Even your most-trusted employee may be dishonest. Watch for warning signs and take precautionary measures to ensure your business runs as it should. You may even want to purchase an insurance policy to protect you from losses due to employee dishonesty.

One of the most significant crime loss potentials is that of employee dishonesty. Yet many business owners are not aware of just how vulnerable they are of financial loss caused by employees' fraudulent acts.

"They all think it will never happen to them," said Peter Kelley of Kelley's Insurance Associates in Fairbanks.

Lori Wing, senior vice president at Brady & Co. in Anchorage, agreed. "Business owners need to understand it's not just about money," she said. "It can be theft of any kind, including patents, trade secrets, and so on."

Perhaps part of the problem is that business owners are just not aware of the magnitude of the crime. Employee theft is ranked as one of the most underreported crimes in the United States today.
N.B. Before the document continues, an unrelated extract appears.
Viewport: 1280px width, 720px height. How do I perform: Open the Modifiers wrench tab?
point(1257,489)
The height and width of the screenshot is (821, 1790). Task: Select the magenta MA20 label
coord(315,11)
Estimates vary, but experts believe it's safe to say that millions of business owners' dollars are siphoned off by dishonest acts of employees every year. "It could put you out of business," Kelley said.

Many are one-time or occasional thefts. However, most large-term losses are caused by long-term schemes, usually committed by a trusted employee, often one who's considered like family. Of course, these are the people usually placed in the best position to steal from your company.
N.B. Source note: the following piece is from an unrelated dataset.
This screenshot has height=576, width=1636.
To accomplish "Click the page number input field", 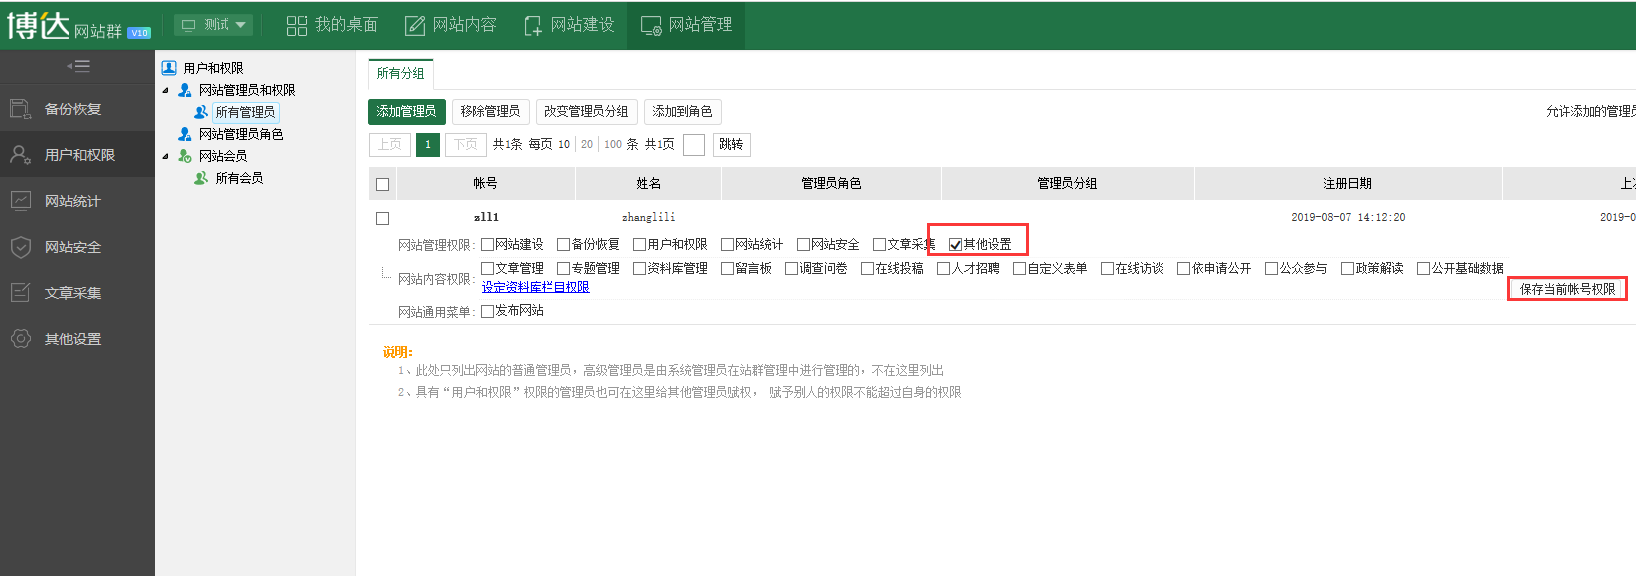I will point(694,145).

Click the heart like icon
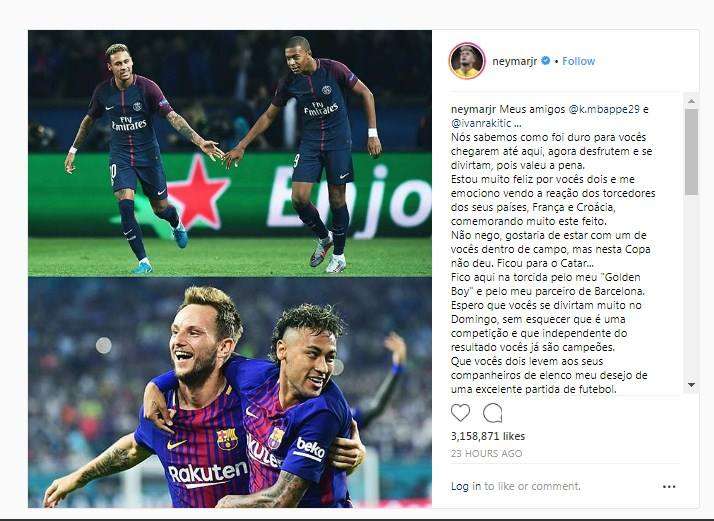(460, 413)
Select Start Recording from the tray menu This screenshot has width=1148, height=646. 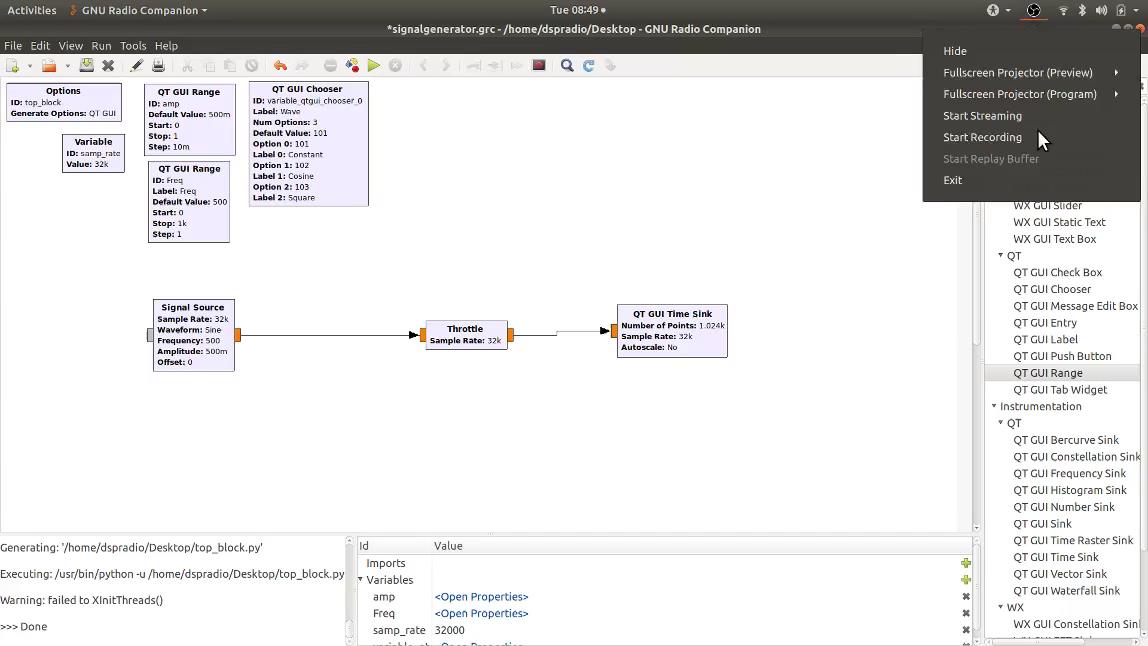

"You want to trust people," said Dan Graves, co-owner and general manager of Valley Sentry Lumber in Juneau. Nevertheless, a sales manager-a 10-year employee described as Graves' right-hand man--was found guilty of second-degree theft in June. Second-degree theft refers to property or services valued at $500 or more and less than $25,000.

The sales manager was helping Graves track down fraudulent credit transfers made by other or former employees. During that time, Graves discovered credits transferred to cards that did not involve those employees. The affidavit alleged this sales manager fraudulently transferred Valley Lumber money to his personal debit or credit card for two-and-a-half years.

It's not unusual for employee dishonesty losses to go undetected for several years. When the Valley Lumber story became public knowledge, Graves said several business owners came forward and said it had happened to them, too.

Valley Lumber can't change its system, according to Graves, but management can monitor staff and assets more closely. "When it gets to the point where you have 30-plus employees, you can't micromanage," he said. "You have to trust someone sometime."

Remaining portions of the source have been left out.